„KI“, Digitalisierung und Longevity als Fix für ein kaputtes Gesundheitssystem?
In der Analyse sind sich alle einig: Das Gesundheitssystem steht vor großen Herausforderungen, die von explodierenden Kosten, wachsenden Zugangsbarrieren bis hin zum anstehenden demographischen Wandel reichen: viele Menschen werden alt und kränker, während gleichzeitig sehr viele Mitarbeiter*innen des Gesundheitswesens in Rente gehen. Wir brauchen also Lösungen fürs Gesundheitssystem, die nachhaltig tragen und Menschenwürde ermöglichen.
Während ganz unterschiedliche Lösungsansätze diskutiert werden, taucht ein Narrativ immer wieder auf: Dass Digitalisierung durch massive Effizienzgewinne die bestehenden Probleme im Gesundheitswesen fixen werden: Dank „KI“ sollen Menschen weniger häufig Ärztinnen brauchen, zum Beispiel, indem durch Symptomchecker und Co vorgefiltert wird, wer wirklich behandelt werden muss, und wer nicht. Manche behaupten, dass Hausärztinnen künftig ein vielfaches an Patient*innen behandeln könnten, wenn nur die richtigen technischen Hilfsmittel gefunden wurden. Und längst befinden wir uns tatsächlich in einer Realität, in der Chats mit LLMs an vielen Stellen zumindest Dr. Google ersetzt haben.

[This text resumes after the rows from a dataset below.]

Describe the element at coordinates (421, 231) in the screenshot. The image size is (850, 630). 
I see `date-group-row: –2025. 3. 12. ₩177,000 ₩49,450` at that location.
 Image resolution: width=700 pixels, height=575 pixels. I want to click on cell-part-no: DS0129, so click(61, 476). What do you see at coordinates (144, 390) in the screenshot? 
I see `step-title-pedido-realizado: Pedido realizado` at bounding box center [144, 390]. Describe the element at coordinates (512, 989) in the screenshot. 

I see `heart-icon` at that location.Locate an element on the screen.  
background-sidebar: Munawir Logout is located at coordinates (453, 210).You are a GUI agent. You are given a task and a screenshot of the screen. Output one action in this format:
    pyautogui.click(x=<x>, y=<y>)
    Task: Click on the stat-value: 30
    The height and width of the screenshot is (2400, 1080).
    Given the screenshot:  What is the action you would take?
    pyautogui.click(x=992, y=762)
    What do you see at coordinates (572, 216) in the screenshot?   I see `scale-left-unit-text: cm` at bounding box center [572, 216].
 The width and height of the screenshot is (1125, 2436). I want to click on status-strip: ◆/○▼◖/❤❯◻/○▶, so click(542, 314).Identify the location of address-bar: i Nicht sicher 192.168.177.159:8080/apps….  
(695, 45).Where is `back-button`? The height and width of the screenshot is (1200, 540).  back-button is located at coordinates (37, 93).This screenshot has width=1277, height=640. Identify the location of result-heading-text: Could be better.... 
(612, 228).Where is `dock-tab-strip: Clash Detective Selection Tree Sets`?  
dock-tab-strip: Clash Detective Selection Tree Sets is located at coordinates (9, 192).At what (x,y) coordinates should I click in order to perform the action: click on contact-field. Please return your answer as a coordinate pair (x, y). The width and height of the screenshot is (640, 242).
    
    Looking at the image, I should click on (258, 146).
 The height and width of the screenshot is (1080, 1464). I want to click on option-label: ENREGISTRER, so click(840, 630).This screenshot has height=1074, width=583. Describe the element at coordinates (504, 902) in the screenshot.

Weitere Lösungsansätze zielen auf mehr Eigenverantwortung ab: "Longevity" ist das Trendwort in aller Munde. Ein Ansatz der „Langlebigkeit“, der maßgeblich durch technische Maßnahmen gestützt sein soll: Selbstoptimierung per App, „KI“ als individueller Gesundheitsassistent und allerlei experimentelle Untersuchungen. Die Grundidee: Wenn Menschen länger gesund bleiben und leben, wird das Gesundheitssystem weniger belastet, während Menschen länger zu Gesellschaft und Wirtschaft beitragen können. Die ideologischen Grundzüge und Geschäftsmodelle der „Longevity“ kommen aus den USA, von Tech-Milliardären und ihren Unsterblichkeitsfantasien bis hin zu wenig seriösen Gesundheitsinfluencerinnen, die am Ende oft mehr schaden als dass sie zu einem größeren Wohlbefinden ihrer Kundinnen beitragen würden - und trotzdem hunderttausende auf Social Media in ihren Bann ziehen.
Der Vortrag zieht Verbindungslinien zwischen naiver Technikgläubigkeit, aktuellen Diskursen im Gesundheitswesen, ihren fragwürdigen ideologischen Wurzeln und der Frage, wie wir Herausforderungen und insbesondere sozialen Ungleichheiten im Feld der Gesundheit wirklich effektiv begegnen.